### Page extract:
The American public is intensely aware of the potential conflict between security and individual privacy and civil rights. Edward Snowden leaked information about NSA surveillance programs in 2013. Communities around the country are decrying profiling in the government effort to stop foreign fighters from joining ISIS. And the FBI paid $1.3 million to two private citizens to hack into the iPhone of one of the San Bernardino shooters.
It would seem Americans have good reason to debate the appropriateness of certain initiatives launched in the name of national security. As FBI Director James Comey told 60 Minutes: “I believe that Americans should be deeply skeptical of government power. You cannot trust people in power.”
But what about those to whom power is given as a check on government action? An ombudsman or watchdog, for instance. Watchdog agencies serve as an essential counterbalance to local, state and federal initiatives. They work internally to ensure government policies complete their mission without sacrificing the rights and liberties of Americans. Yet, what exactly is a watchdog? It’s easy enough to look up a job description, but that does not necessarily reveal the ideas and philosophies that guide a public servant. What drives them? What are their priorities? Why did they take up the homeland security mission to begin with? Answers to these questions can tell the interested public a lot about what public servants are doing to monitor security efforts that could impact civil rights.

### Excerpted data:
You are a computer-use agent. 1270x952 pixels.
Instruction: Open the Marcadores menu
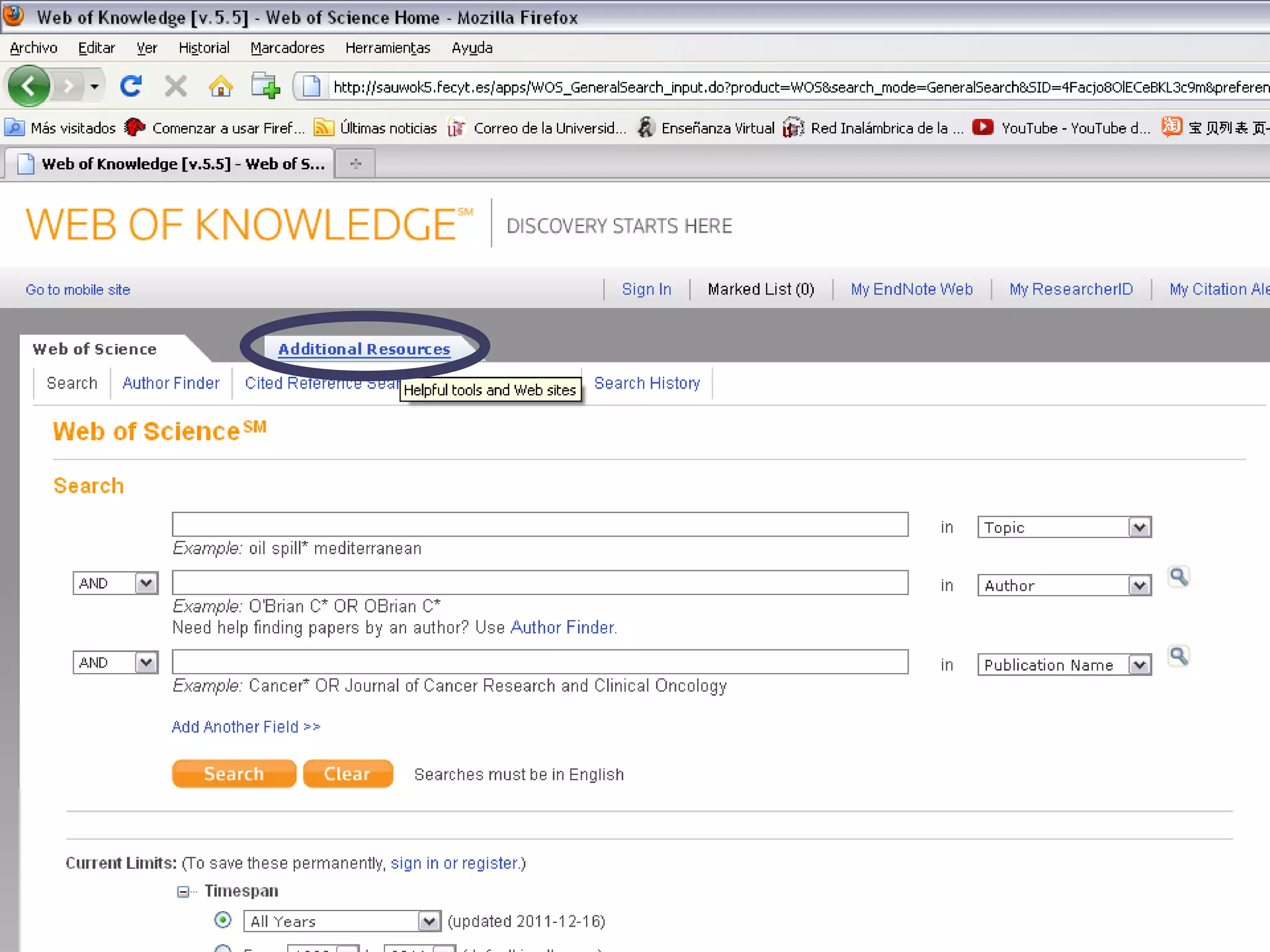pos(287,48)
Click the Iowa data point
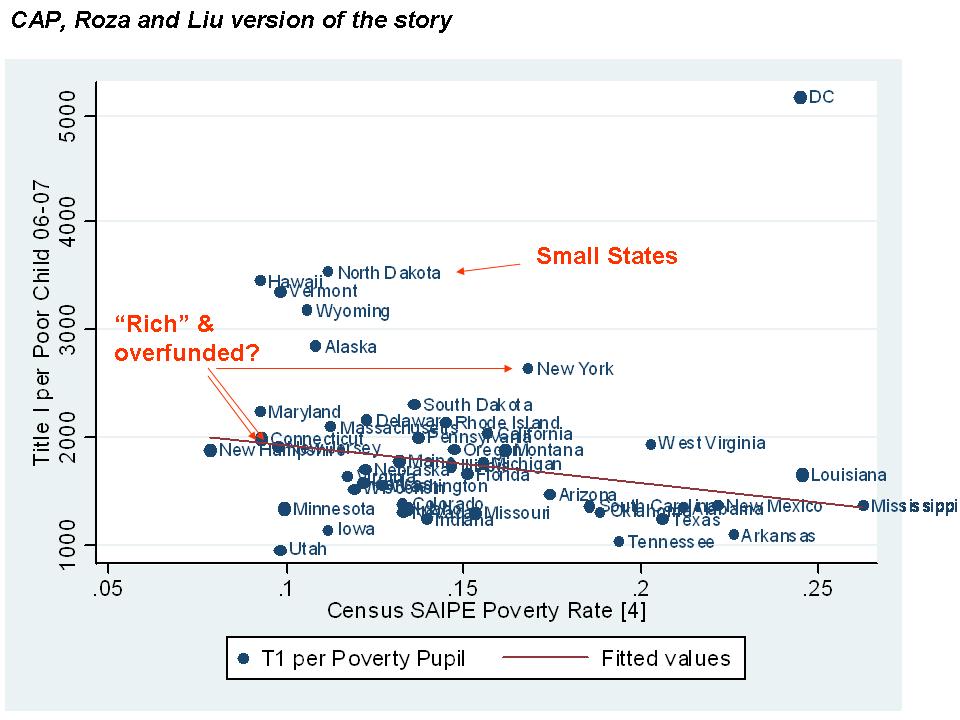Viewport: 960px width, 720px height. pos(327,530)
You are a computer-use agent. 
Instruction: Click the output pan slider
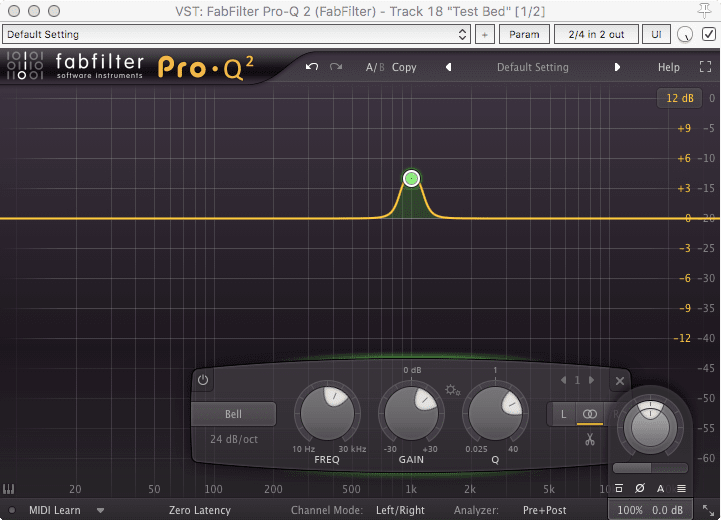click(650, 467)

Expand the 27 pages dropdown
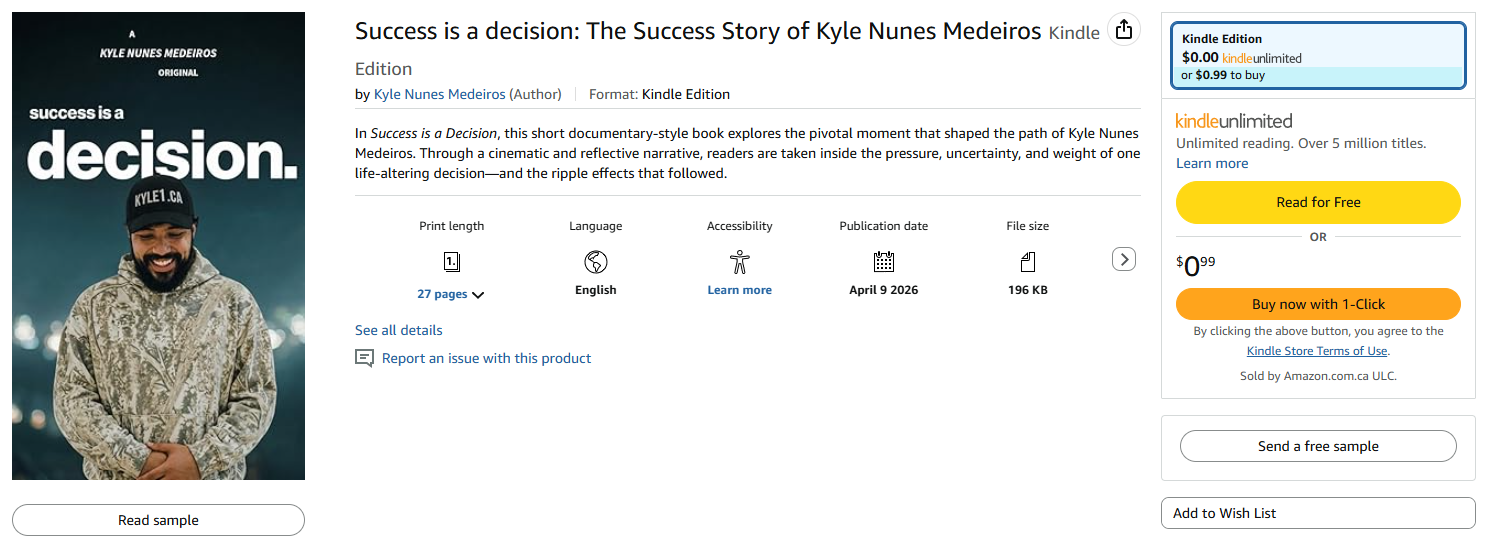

### To do:
[a] Answer these from the passage on security and civil rights, one per line:
(i) In what year did Edward Snowden leak information about NSA surveillance programs?
(ii) How much did the FBI pay to have the San Bernardino shooter's iPhone hacked, and to whom?
(iii) On what program did James Comey make his remarks about government power?
[b] Translate this sentence from the passage on security and civil rights into Spanish: "Watchdog agencies serve as an essential counterbalance to local, state and federal initiatives."
[c] Reproduce the stretch of the passage on security and civil rights from "But what about" through "impact civil rights.".

### Correct answers:
[a]
(i) 2013
(ii) $1.3 million, to two private citizens
(iii) 60 Minutes

[b] Las agencias de vigilancia sirven como un contrapeso esencial a las iniciativas locales, estatales y federales.

[c]
But what about those to whom power is given as a check on government action? An ombudsman or watchdog, for instance. Watchdog agencies serve as an essential counterbalance to local, state and federal initiatives. They work internally to ensure government policies complete their mission without sacrificing the rights and liberties of Americans. Yet, what exactly is a watchdog? It’s easy enough to look up a job description, but that does not necessarily reveal the ideas and philosophies that guide a public servant. What drives them? What are their priorities? Why did they take up the homeland security mission to begin with? Answers to these questions can tell the interested public a lot about what public servants are doing to monitor security efforts that could impact civil rights.